This story is a nightmare and I’m not sure if it’s better or worse now knowing that it was ancient ICO files that tipped you off.
Open question to you or the world: for every lossless compression I ever perform, is the only way to verify lossless compression to generate before and after bitmaps or XCFs and that unless the before-bitmap and after-bitmap are identical files, then lossy compression has occurred?
Pretty much, you can use something like ImageMagick's compare tool to quickly check if the round trip produced any differences.
It can be a bit muddled because even if the encoding is lossless, the decoding might not be (e.g. subtle differences between using non-SIMD vs. SIMD decoding), and it's not like you can just check the file hashes since e.g. PNG has like 4 different interchangeable ways to specify a colour space. So I'd say it's lossless if the resulting images differ by no more than +/- 1 bit error per pixel (e.g. 127 becoming 128 is probably fine, becoming 130 isn't)
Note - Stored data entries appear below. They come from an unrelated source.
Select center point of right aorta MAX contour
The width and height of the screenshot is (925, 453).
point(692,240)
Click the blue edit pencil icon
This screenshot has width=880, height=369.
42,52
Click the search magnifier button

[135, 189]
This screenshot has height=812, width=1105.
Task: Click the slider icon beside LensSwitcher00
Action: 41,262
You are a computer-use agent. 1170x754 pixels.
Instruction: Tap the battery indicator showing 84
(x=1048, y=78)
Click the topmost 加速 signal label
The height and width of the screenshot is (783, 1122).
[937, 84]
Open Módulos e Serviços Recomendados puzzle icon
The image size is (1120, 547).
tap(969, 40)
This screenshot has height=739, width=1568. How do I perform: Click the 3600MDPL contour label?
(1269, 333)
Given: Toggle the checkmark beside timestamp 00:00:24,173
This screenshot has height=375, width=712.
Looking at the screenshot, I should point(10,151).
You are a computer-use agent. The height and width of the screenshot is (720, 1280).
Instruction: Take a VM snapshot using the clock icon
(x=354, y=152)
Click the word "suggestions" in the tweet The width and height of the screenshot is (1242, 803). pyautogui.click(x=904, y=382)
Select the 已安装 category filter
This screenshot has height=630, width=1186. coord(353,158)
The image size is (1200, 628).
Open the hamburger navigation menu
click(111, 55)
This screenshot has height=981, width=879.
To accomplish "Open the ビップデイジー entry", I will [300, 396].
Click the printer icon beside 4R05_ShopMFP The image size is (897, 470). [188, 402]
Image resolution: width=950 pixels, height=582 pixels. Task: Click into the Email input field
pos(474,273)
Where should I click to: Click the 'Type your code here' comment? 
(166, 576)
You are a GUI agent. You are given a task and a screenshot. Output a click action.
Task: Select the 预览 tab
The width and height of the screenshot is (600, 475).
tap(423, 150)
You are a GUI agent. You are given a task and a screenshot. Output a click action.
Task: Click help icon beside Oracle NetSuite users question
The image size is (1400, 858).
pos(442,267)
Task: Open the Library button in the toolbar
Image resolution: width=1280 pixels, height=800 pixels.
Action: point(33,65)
jxl is a much better format, for a multitude of reasons beyond the article, but it doesn't have much adoption yet. On the chromium team (the most important platform, unfortunately), someone seems to be actively power tripping and blocking it
I know compression has a lot of upsides, but I've genuinely hated it ever since broadband was a thing. Quality over quantity all the way. My websites have always used dynamic resizing, providing the resolution in a parameter, resulting in lightning fast load times, and quality when you need it.
The way things are shared on the internet is with screenshots and social media, been like that for at least 15 years. JPG is just slowly deep frying the internet.
I disagree, but I do agree that there are better options available than JPEG. Lossy compression is actually what allows much of the modern internet to function. 4K HDR content on Netflix wouldn’t be a thing without it. And lossy compression can be perceptually lossless for a broader range of use cases. Many film productions use high quality lossy formats in their production pipelines in order to be able to handle the vast amounts of data.
Of course it all depends on the use case. If someone shares some photos or videos with me to keep, I’d like them to send the originals, whatever format they might be in.
I understand the need for compression and re-encoding but I stand by the claim we should not use a container that will eat itself alive a little bit every time it's edited.